ここから再度シャットダウンスープレックスを狙うが、「これだけは喰らえない」と中嶋が必死にこらえ、ブラックアウトをキャッチすると、起死回生の張り手から顔面蹴り!
この強烈なコンボでふらふらになりながら必死に立ち立ちあがろう宮原に対し、中嶋は「ケントーッ!」叫んでから、ヴァーティカルスパイクで宮原の頭をマットに突き刺し、ついに完璧な3カウントを奪った。
両者の“空白の10年間”をすべてぶつけ合ったかのような大激闘。試合後は中嶋がかつての弟弟子・宮原を抱き起こし肩を貸そうとするが、宮原はこれを振り払い拒絶。まだまだやり足りないとばかりにエルボー合戦を展開したあと、悔しさをにじませながらリングを降りた。
そんな宮原の背中に向けて中嶋はマイクを握ると「健斗! 最高なレスラーになったな。でもな、健斗。俺は、譲れねえよ!」と、先輩としての意地を口にした。そして最後は「今日、超満員の後楽園で宮原健斗と10年ぶりに会話できたこと。

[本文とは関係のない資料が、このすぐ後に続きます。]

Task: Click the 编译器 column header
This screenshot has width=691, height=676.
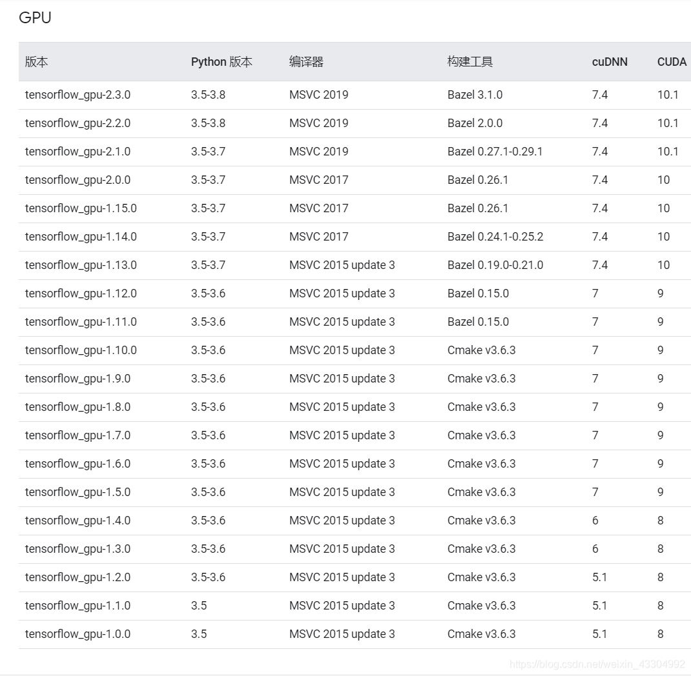Action: (306, 62)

そして、それを(会場で)見届けてくれたファンのみんなとABEMAで観てくれたみんなに、素直に『ありがとう!』」と叫んで、大会を締めくくった。

バックステージでは中嶋が「『One Night Dream』の題名通り、今夜限りかもしれないし、またあるかもしれない。プロレスは何が起こるかわからないから楽しい」と語れば、宮原は「この世で一番借りを作りたくない男に借りを作っちまったよ。次があるかないかはプロレスファン次第だ。俺はいつでも借りを返す準備を整えていく」と発言。

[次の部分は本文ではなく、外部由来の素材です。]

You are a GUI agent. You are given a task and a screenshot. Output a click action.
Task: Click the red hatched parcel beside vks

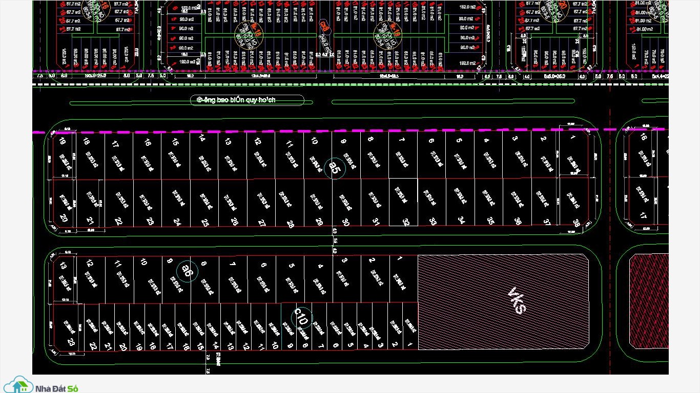(649, 301)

中嶋勝彦と宮原健斗の健介オフィスから続く物語は一旦終止符が打たれたが、NOAHと全日本のトップとしてのふたりの闘いは、これが始まりなのかもしれない。
こうして、あまりにも激しい闘いで幕を開けたNOAHの下半期。8月6日からはNOAH最強を決める「N-1 VICTORY」という熱い夏が始まる。
9.17後楽園ホールで行われる「丸藤正道25周年記念大会」では、方舟の天才・丸藤と、新日本プロレスのIWGP・USヘビー級王者ウィル・オスプレイの夢の初対決が実現。さらに2024年のプロレス初めとして、2年連続行われた元日の日本武道館大会に代わって、1.2有明アリーナ大会開催が発表された。プロレスリング・ノアは真夏から年始まで、一気に駆け抜けていく!